--- start Input for this task ---

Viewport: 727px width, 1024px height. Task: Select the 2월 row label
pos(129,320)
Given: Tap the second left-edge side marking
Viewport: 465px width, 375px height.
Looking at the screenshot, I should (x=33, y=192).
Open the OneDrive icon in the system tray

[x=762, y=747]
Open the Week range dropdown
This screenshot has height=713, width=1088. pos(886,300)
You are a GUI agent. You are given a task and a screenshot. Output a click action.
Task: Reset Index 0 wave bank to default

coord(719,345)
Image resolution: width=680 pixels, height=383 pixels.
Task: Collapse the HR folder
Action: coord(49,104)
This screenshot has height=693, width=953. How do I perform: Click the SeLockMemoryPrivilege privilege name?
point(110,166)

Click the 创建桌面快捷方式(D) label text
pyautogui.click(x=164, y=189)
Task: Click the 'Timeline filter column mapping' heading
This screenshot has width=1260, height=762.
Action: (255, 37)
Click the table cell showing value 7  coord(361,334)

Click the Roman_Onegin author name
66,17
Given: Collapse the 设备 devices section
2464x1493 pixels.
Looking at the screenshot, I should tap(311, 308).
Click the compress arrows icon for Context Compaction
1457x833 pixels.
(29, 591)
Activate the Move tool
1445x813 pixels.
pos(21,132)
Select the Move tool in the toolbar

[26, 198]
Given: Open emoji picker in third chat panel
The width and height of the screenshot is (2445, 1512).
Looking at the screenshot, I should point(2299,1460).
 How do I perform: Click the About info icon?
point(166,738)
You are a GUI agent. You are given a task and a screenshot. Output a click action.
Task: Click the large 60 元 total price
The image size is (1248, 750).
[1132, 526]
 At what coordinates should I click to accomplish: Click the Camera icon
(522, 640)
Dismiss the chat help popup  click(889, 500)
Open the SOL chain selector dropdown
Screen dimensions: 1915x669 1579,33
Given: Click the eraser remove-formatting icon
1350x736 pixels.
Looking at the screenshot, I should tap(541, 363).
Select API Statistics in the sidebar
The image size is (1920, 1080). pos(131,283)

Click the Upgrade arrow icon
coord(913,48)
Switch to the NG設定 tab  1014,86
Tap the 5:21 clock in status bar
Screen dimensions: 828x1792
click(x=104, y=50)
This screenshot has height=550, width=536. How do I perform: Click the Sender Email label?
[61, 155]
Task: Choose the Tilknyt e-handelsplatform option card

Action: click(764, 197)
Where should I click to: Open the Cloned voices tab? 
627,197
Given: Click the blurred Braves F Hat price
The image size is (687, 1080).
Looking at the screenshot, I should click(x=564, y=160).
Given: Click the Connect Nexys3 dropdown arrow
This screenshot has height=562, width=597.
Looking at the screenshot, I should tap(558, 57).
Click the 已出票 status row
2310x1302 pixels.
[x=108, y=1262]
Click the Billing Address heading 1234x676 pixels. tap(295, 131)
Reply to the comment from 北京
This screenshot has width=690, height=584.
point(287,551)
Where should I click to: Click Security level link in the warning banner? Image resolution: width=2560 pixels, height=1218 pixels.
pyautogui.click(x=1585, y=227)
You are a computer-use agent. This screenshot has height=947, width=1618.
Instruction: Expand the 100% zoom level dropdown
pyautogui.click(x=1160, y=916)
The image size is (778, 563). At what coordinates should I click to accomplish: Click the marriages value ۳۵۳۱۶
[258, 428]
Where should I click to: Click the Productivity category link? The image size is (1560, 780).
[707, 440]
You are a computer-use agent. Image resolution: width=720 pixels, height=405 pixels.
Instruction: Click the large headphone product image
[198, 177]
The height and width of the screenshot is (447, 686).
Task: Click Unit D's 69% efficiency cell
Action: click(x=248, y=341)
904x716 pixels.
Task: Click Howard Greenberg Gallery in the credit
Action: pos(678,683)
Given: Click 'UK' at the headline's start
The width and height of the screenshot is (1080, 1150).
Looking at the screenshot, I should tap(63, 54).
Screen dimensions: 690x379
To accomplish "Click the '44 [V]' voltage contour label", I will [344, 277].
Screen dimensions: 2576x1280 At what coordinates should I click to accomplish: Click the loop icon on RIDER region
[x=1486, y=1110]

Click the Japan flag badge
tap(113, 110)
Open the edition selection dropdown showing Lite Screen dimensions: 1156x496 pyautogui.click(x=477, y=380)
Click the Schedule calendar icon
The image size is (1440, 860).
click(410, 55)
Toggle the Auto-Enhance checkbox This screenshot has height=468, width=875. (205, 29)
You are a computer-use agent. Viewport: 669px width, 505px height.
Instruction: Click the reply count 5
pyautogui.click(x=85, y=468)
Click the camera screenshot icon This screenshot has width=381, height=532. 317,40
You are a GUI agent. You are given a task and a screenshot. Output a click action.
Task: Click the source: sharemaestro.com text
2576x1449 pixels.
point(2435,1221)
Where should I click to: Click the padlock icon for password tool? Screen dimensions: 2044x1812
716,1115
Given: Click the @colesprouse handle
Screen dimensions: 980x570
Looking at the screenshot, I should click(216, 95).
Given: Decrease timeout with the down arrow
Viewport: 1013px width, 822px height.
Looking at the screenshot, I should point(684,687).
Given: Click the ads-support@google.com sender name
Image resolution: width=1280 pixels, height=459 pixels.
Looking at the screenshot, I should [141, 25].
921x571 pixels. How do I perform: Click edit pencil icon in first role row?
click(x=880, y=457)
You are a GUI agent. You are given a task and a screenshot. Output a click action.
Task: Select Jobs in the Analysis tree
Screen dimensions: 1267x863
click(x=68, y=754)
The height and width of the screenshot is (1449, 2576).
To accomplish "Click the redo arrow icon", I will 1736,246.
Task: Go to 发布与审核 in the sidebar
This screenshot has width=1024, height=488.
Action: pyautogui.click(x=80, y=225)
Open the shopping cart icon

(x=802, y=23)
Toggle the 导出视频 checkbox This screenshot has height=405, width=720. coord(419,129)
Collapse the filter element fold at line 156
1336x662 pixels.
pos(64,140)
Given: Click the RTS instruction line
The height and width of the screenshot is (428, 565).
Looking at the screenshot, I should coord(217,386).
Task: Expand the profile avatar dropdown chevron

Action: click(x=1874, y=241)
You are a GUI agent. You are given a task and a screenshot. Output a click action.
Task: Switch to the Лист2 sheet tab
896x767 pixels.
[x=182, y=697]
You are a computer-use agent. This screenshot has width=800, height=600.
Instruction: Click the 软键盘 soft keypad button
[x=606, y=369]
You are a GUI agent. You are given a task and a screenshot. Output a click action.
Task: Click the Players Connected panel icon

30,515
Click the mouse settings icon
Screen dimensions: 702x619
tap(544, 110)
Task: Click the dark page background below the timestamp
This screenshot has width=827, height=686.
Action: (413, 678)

--- end Input for this task ---

Given problem: Collect every line of the listing that contains the string "cell".

Final result:
Click the table cell showing value 7  coord(361,334)
Task: Click Unit D's 69% efficiency cell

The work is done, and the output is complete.